> **Data lines**
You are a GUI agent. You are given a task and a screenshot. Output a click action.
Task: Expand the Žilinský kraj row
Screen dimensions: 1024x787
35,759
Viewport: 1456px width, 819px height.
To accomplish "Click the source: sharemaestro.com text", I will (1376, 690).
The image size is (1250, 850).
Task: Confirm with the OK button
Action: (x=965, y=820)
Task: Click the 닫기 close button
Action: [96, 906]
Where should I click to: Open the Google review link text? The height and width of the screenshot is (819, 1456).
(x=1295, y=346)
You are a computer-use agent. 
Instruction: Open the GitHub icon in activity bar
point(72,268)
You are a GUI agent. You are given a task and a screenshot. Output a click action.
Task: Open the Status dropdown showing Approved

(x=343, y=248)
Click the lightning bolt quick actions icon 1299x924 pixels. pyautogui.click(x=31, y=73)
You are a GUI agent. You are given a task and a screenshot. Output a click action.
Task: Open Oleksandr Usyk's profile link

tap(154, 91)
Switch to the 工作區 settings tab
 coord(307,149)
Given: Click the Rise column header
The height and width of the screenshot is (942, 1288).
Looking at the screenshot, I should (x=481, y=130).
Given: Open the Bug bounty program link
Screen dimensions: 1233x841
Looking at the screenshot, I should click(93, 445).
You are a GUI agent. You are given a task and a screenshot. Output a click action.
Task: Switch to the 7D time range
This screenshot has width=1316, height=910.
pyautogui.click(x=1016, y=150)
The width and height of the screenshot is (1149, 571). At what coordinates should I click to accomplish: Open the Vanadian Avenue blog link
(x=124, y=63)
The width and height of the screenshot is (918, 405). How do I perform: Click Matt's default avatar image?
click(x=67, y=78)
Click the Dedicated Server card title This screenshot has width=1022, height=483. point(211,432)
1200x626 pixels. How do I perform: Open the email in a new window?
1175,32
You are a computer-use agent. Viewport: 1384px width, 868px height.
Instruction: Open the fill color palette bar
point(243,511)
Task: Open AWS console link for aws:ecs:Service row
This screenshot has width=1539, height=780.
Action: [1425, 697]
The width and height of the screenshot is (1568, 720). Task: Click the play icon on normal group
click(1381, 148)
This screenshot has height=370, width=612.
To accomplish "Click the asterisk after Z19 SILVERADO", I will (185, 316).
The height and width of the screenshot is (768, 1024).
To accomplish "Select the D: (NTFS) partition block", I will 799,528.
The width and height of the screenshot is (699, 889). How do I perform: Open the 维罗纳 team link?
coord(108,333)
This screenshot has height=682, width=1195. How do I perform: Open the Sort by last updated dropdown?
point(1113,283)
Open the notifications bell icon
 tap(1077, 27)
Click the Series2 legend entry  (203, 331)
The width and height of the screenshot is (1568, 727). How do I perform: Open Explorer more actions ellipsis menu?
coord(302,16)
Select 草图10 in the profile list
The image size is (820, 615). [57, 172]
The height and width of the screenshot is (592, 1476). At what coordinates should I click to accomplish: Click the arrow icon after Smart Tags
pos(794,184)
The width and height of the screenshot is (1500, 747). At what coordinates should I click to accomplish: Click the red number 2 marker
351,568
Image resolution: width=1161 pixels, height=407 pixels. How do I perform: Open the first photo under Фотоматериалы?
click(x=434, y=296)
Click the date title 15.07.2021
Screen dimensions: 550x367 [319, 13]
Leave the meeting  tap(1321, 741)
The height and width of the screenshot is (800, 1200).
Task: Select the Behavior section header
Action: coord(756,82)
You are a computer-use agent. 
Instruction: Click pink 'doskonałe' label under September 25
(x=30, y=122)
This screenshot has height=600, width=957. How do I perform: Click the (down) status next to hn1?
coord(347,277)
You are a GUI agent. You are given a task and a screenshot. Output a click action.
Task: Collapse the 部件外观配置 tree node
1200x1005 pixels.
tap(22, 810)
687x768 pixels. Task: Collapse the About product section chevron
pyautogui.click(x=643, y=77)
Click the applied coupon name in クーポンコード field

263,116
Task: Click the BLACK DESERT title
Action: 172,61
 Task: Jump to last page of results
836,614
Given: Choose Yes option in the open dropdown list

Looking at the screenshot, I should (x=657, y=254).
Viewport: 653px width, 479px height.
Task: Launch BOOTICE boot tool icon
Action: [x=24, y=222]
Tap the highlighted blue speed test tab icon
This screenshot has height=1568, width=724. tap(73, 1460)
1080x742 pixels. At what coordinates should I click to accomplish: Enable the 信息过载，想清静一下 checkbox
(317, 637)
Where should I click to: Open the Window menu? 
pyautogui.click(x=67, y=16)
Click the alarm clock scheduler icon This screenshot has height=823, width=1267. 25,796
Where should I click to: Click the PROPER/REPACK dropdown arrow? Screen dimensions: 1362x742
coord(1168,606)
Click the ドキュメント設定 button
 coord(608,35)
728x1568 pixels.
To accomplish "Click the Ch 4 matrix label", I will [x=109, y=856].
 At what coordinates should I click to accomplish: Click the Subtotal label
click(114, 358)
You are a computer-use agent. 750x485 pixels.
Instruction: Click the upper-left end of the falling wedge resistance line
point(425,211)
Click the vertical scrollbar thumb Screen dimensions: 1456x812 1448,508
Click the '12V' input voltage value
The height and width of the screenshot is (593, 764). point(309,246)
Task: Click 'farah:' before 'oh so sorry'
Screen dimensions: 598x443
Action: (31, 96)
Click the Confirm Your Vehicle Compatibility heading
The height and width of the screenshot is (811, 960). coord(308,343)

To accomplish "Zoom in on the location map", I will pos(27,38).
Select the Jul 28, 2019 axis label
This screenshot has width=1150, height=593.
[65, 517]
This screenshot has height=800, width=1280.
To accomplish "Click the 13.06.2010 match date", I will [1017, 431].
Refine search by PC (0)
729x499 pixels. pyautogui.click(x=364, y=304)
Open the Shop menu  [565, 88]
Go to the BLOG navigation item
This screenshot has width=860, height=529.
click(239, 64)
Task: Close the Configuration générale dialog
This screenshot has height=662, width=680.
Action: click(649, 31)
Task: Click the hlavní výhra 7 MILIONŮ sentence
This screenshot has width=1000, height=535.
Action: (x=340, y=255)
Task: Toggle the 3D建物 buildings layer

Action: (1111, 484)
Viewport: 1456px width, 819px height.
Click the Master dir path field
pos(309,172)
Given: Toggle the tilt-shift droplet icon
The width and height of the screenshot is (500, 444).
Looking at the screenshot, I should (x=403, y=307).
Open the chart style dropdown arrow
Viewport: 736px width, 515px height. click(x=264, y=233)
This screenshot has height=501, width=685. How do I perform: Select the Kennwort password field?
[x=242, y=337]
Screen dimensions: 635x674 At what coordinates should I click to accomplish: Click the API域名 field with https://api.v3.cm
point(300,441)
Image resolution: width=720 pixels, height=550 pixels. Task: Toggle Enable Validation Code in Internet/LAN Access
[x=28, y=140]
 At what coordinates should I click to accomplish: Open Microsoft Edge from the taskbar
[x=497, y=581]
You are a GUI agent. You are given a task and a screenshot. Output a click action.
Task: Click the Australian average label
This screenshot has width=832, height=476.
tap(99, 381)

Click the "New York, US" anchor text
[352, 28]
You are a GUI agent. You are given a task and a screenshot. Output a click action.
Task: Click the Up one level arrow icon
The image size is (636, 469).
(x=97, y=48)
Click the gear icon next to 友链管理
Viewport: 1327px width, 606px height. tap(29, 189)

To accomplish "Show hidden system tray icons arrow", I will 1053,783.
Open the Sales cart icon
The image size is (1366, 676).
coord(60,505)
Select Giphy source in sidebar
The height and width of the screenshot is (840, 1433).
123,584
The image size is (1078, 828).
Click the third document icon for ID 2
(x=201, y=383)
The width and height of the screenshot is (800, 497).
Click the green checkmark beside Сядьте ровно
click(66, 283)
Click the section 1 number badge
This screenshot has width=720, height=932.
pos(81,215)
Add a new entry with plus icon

> **Task objective**
Lay out the lines of the listing above as a Markdown table with columns "Row" and "Line", starting at the line containing "Task: Jump to last page of results" and ending at the line containing "This screenshot has height=1568, width=724.". Number each row and leave out blank lines.

> **Solved problem**
| Row | Line |
|---|---|
| 1 |  Task: Jump to last page of results |
| 2 | 836,614 |
| 3 | Given: Choose Yes option in the open dropdown list |
| 4 | Looking at the screenshot, I should (x=657, y=254). |
| 5 | Viewport: 653px width, 479px height. |
| 6 | Task: Launch BOOTICE boot tool icon |
| 7 | Action: [x=24, y=222] |
| 8 | Tap the highlighted blue speed test tab icon |
| 9 | This screenshot has height=1568, width=724. tap(73, 1460) |